A 1980 study used historical whaling data to investigate sperm whale diet. Several large (1-3 m) sharks were found in the whales’ stomachs, including a 2.5 m basking shark and large, deepwater sleeper sharks (the genus that includes Greenland sharks). In 1998, a group of three sperm whales was also observed ‘attacking’ a megamouth shark, one of the most enigmatic sharks on the planet, off Sulawesi in Indonesia.
Pelagic sharks, such as blues and makos, are entirely within their capabilities.
Sperm whale superpowers
Sperm whales live in a world of sound. Sunlight only penetrates the top couple of hundred meters of ocean. Underneath, it’s permanent darkness. Sperm whales spend more than half their lives at 500 m deep or more, so vision isn’t particularly useful when hunting.
The whale’s species name, macrocephalus, means “big head”. Bit rude, but – to be fair – their head is around a third of their body length. A large part of this real estate is occupied by the junk, a mass of oil-saturated fatty tissue, which acts as a component of their sound production and bio-sonar system.
That has no direct relevance to the story.

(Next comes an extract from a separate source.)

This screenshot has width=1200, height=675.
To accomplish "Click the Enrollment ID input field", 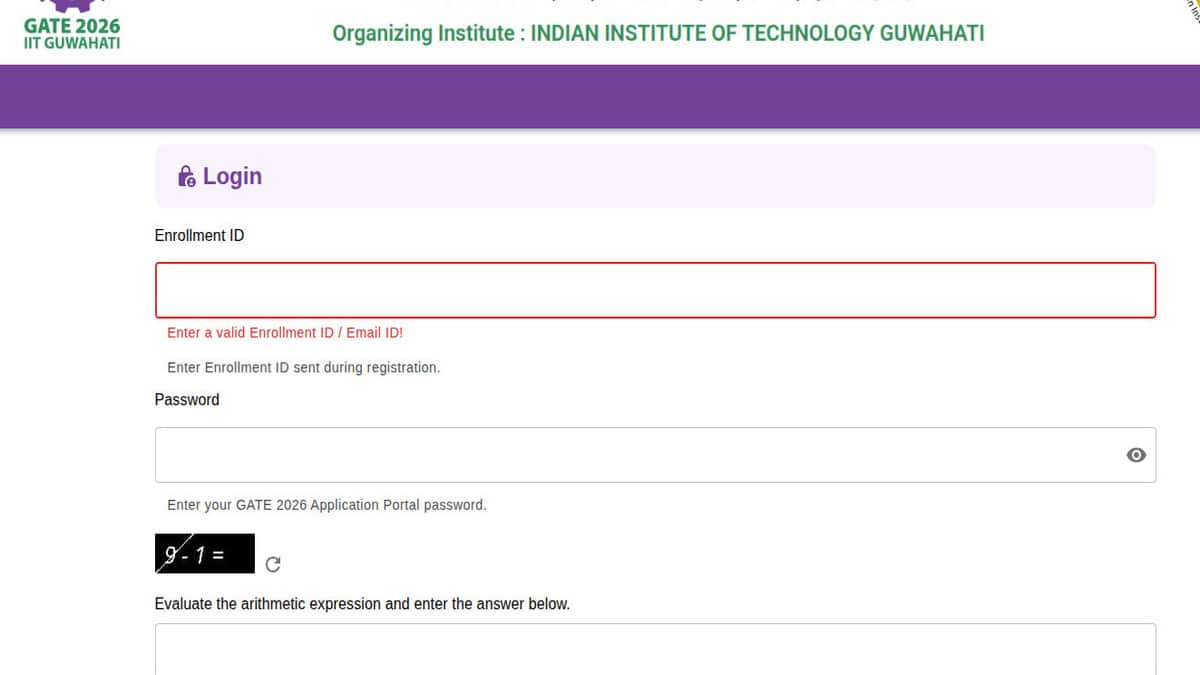I will (655, 290).
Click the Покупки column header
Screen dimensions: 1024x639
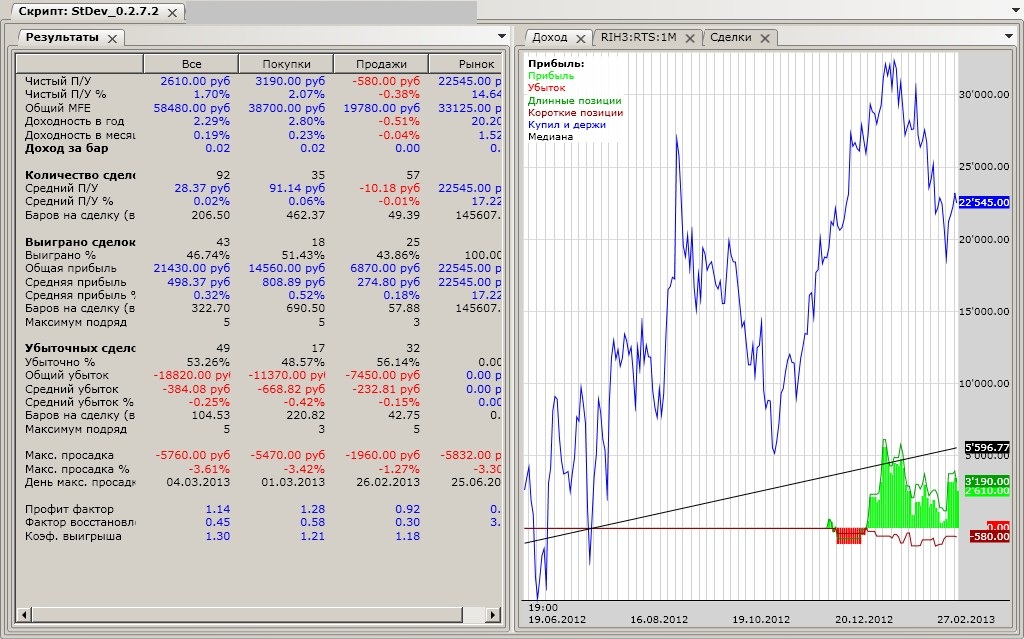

I just wanted to point out that they have a lot of junk in their trunk.
Anyway, the whales use this organ to make extremely loud ‘clicks’, the loudest noise produced by any animal. Scientists even put forward a ‘biological big bang hypothesis’, suggesting that the whales’ powerful clicks could be used to stun their prey. (I prefer to call it the ‘mind-bullet hypothesis’.)
The regular loud clicks, which the whales use to locate prey at depth, rapidly speed up to create a “buzz” when they’re actively pursuing prey. Sadly for all concerned, a recent study found that the loudest clicks are probably for longer-range echolocation. The buzzes used to zero in on their prey are quieter, and used for quick updates on the location of a fleeing snack. (No mind-bullets then? Curses.)
Last year, a study at Kaikoura found that buzzes were rarely recorded between the surface to 300 m depth. Of course, the top few meters are well-lit, so echolocation may not be so vital to hunting success. In the darkness of the deep sea though, sharks are clearly a routine snack. Researchers examined 133 sperm whale stomachs from New Zealand between 1963-64, when there was commercial whaling. Half of their diet was fishes, including a lot of deepwater sharks.
Food webs are complicated. Even apex predators can sometimes be prey.